Apple zahlt zurück - einen Teil

„Ich möchte“, schreibt uns die Mutter von Petra, „den Teil des Geldes zurückfordern, den meine Tochter während ihrer Minderjährigkeit ausgegeben hat.“ Dr. Jakob Zarari hat als Jurist den Fall betreut (siehe auch Interview unten): „Solche Ausgaben überschreiten den Rahmen der Geschäftsfähigkeit von mündigen Minderjährigen. Sie gefährden, das ist rechtlich ganz wichtig, die Befriedigung der Lebensbedürfnisse.“ Apple sei daher verpflichtet über 3000 Euro zurückzuzahlen.

2905 Euro zurück

Apple hat seine Europa-Zentrale in Irland. Wir haben über das Netzwerk der Europäischen Verbraucherzentren (EVZ) das EVZ-Irland kontaktiert. Die Kolleg:innen haben dem Konzern mitgeteilt, dass Apple verantwortlich ist Minderjährigen solche Ausgaben zurückzuzahlen.
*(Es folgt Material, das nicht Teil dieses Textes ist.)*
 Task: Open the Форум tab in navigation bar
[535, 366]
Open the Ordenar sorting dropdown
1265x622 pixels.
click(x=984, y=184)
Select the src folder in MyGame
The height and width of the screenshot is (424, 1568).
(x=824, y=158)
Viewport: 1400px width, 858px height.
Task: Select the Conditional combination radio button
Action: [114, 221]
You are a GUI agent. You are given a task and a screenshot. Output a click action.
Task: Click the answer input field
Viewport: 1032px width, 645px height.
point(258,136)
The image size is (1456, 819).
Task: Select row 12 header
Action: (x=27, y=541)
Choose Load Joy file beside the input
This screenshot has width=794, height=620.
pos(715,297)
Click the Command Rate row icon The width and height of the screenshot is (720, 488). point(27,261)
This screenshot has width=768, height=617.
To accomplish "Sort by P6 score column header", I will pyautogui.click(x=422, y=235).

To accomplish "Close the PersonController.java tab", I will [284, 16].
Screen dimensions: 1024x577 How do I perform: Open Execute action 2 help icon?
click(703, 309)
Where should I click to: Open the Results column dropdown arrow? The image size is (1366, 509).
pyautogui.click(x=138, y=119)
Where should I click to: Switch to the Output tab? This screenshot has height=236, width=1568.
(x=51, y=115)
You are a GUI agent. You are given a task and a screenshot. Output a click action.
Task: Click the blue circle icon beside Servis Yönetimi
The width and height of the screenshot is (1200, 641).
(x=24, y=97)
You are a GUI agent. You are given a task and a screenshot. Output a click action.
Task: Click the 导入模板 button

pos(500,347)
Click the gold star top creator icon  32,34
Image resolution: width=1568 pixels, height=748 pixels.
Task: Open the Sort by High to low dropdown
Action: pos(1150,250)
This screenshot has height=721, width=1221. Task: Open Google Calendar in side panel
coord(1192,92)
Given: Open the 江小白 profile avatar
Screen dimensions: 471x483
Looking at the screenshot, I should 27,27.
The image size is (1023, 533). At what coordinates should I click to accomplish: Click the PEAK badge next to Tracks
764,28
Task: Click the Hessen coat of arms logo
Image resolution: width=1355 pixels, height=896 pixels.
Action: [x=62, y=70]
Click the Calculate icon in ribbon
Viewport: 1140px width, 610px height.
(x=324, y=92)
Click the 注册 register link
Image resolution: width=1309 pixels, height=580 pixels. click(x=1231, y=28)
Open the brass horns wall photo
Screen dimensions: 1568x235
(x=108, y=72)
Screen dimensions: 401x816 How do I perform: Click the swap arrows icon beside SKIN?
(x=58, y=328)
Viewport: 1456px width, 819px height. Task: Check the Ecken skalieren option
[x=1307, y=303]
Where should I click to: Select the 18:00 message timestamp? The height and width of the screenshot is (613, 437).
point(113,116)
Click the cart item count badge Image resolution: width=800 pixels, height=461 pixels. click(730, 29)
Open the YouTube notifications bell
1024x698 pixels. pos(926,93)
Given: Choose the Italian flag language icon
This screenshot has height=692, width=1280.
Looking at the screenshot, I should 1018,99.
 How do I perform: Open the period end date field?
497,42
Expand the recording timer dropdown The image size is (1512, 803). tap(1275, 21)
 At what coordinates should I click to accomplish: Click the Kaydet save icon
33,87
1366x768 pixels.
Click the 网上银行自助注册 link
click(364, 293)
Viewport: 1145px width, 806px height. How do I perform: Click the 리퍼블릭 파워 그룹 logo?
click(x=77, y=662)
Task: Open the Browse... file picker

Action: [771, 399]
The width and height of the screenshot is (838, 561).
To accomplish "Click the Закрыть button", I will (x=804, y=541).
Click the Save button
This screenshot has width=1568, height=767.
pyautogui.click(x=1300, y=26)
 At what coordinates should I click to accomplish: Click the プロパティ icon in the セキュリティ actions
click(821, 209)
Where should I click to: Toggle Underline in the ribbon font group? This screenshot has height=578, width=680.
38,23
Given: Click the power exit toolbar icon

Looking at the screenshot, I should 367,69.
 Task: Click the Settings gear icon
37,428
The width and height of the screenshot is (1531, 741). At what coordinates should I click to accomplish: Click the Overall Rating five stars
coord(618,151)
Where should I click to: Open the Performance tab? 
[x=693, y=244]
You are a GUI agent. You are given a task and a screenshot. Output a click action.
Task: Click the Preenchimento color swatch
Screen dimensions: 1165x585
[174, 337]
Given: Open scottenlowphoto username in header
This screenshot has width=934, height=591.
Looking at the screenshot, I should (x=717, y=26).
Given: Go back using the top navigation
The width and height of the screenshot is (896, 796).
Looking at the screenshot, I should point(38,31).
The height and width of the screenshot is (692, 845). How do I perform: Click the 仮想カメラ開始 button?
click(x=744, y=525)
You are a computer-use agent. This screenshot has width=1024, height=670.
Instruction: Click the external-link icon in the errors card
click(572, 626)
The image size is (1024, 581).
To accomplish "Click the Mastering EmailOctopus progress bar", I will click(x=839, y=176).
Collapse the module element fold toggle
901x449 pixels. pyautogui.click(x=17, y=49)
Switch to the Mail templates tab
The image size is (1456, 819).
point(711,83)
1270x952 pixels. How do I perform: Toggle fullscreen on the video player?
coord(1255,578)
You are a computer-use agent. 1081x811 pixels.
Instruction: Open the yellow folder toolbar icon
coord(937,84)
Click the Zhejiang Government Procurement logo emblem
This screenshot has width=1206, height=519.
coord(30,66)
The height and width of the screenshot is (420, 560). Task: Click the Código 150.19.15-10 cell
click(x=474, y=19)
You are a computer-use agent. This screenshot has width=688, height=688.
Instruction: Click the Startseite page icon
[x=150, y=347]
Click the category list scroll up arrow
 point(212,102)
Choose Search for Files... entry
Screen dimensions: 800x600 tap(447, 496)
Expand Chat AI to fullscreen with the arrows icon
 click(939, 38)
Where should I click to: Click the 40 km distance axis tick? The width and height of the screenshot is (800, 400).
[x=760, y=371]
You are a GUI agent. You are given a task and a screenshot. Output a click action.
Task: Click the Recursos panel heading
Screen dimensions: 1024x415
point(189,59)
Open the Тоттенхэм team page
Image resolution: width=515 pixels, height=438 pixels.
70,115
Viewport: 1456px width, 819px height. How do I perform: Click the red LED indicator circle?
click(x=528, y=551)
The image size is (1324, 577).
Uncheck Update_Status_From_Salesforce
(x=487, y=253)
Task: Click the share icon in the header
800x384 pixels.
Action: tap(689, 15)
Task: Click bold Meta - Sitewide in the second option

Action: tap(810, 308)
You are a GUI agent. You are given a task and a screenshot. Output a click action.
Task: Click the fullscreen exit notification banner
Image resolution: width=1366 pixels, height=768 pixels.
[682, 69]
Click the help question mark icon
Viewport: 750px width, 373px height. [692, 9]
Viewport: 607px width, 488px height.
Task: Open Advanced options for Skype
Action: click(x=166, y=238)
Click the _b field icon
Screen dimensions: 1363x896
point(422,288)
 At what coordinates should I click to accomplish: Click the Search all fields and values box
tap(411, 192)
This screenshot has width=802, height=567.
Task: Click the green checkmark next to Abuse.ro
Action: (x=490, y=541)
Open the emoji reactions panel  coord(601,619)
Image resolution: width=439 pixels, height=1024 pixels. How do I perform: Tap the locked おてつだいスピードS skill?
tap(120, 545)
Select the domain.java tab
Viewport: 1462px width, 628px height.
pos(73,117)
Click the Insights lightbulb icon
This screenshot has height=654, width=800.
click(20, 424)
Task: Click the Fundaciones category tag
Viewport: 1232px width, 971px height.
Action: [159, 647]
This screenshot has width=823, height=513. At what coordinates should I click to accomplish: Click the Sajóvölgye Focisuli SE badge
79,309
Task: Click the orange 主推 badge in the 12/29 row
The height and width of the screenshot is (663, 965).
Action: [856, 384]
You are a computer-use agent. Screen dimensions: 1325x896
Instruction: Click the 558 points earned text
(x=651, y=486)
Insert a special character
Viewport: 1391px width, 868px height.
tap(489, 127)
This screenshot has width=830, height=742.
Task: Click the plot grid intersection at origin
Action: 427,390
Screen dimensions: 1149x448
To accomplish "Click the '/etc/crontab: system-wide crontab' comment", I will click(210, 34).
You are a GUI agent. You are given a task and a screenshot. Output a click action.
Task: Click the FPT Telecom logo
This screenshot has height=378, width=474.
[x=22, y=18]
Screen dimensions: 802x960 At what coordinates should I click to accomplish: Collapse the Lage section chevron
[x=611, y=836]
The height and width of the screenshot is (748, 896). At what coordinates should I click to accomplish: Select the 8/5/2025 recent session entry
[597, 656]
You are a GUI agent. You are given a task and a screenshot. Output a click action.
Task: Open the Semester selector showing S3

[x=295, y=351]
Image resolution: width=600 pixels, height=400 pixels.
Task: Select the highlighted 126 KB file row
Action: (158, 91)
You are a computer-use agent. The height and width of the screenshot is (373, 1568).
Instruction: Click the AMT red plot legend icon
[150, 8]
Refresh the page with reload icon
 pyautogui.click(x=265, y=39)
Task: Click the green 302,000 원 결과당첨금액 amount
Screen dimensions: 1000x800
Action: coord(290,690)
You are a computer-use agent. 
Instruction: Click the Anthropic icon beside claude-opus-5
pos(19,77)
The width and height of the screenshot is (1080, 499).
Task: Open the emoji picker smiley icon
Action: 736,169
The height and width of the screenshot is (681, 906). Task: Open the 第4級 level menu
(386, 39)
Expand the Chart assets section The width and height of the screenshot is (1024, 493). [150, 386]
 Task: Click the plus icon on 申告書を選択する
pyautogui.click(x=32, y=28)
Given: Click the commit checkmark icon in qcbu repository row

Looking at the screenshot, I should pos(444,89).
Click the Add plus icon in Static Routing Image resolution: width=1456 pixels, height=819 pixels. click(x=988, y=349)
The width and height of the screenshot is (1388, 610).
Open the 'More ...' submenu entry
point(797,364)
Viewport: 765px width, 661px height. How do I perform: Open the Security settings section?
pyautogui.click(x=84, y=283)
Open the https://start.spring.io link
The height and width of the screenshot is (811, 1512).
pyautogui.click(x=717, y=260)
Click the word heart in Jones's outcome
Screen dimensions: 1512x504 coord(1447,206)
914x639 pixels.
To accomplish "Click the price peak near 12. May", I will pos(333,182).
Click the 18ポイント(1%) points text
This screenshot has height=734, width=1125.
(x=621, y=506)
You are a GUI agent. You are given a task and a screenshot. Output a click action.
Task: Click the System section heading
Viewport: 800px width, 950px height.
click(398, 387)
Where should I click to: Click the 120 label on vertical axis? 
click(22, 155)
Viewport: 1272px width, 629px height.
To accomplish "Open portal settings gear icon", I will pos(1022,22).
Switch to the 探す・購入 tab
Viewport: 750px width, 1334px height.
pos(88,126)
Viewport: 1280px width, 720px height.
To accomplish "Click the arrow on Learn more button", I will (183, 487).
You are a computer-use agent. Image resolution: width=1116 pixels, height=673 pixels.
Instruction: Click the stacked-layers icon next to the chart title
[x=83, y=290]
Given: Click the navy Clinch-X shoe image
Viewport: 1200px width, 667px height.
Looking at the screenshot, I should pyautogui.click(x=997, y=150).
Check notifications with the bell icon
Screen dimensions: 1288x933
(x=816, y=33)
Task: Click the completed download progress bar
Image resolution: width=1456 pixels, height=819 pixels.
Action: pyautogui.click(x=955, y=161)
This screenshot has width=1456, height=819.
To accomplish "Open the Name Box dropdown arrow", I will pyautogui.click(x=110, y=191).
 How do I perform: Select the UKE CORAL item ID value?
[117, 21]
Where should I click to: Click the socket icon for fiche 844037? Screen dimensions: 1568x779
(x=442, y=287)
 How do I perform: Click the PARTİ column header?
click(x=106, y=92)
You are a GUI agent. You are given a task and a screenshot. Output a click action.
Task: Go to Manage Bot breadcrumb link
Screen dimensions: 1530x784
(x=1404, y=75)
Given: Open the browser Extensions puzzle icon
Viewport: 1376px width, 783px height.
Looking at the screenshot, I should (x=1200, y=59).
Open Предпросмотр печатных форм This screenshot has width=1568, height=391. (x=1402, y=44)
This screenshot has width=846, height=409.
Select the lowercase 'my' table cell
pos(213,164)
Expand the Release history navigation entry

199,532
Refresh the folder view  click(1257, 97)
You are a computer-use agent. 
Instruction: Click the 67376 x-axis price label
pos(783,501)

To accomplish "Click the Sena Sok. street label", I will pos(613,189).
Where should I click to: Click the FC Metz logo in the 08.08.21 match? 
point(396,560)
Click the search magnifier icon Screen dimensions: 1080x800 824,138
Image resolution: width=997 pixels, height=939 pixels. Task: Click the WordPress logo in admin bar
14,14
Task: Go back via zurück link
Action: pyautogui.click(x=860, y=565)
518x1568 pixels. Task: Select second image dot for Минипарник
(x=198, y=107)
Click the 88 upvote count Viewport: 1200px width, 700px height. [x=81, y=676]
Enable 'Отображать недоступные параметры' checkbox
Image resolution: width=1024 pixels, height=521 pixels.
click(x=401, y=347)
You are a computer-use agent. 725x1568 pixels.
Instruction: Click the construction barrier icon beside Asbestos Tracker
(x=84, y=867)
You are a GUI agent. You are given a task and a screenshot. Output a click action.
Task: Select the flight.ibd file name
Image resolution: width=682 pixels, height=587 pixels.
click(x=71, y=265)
Apple hat schließlich zugesagt 2905 Euro zu überweisen. 

Körberlgeld behalten

Wir machen immer wieder folgende Erfahrung: Unternehmen halten die Gesetze nicht ein. Wir machen Druck. Sie zahlen zwar zurück, aber nicht alles. Lesen Sie unseren Bericht über den Fahrradhersteller Canyon. Im Fall Merge County müsste im Grunde die betroffene junge Frau Apple wegen der ausstehenden Summe klagen.

Interview: „Jede Woche solche Fälle“

Jakob Zarari - Jurist: für grenzüberschreitende Konsumentenprobleme
Zarari: "Eine mündige Minderjährige kann selbstverständlich solche Dinge kaufen oder Verträge eingehen, sofern die – und das ist wichtig - ihre Lebensbedürfnisse nicht gefährden." Bild: VKI

Gespräch mit Dr. Jakob Zarari. Er hat im Europäischen Verbraucherzentrum (EVZ) als Jurist den Fall betreut.

Konsument.at: Wer ist denn hier verantwortlich? 

Zarari: Einerseits ist die App oder der Spiel-Entwickler in der Pflicht, aber gleichzeitig auch der App Store, im konkreten Fall der Apple Store. 

Zarari weiter: Das Besondere an unserem Fall war: Eine 14, 15, 16jährige darf einkaufen. Jeder einzelne dieser Käufe war unproblematisch. Eine mündige Minderjährige kann selbstverständlich solche Dinge kaufen oder Verträge eingehen, sofern die – und das ist wichtig - ihre Lebensbedürfnisse nicht gefährden. Genau das ist aber der Fall, wenn sie ihre gesamten Ersparnisse oder Einkünfte ausgibt. Käufe über 3000 Euro, die insgesamt das ganze Konto leerräumen oder die, wie die Mutter schildert, das Konto überziehen, gefährden in ihrer Gesamtheit die Lebensbedürfnisse. - Daher sind diese Käufe nicht wirksam nach den Schutzvorschriften des Zivilrechts.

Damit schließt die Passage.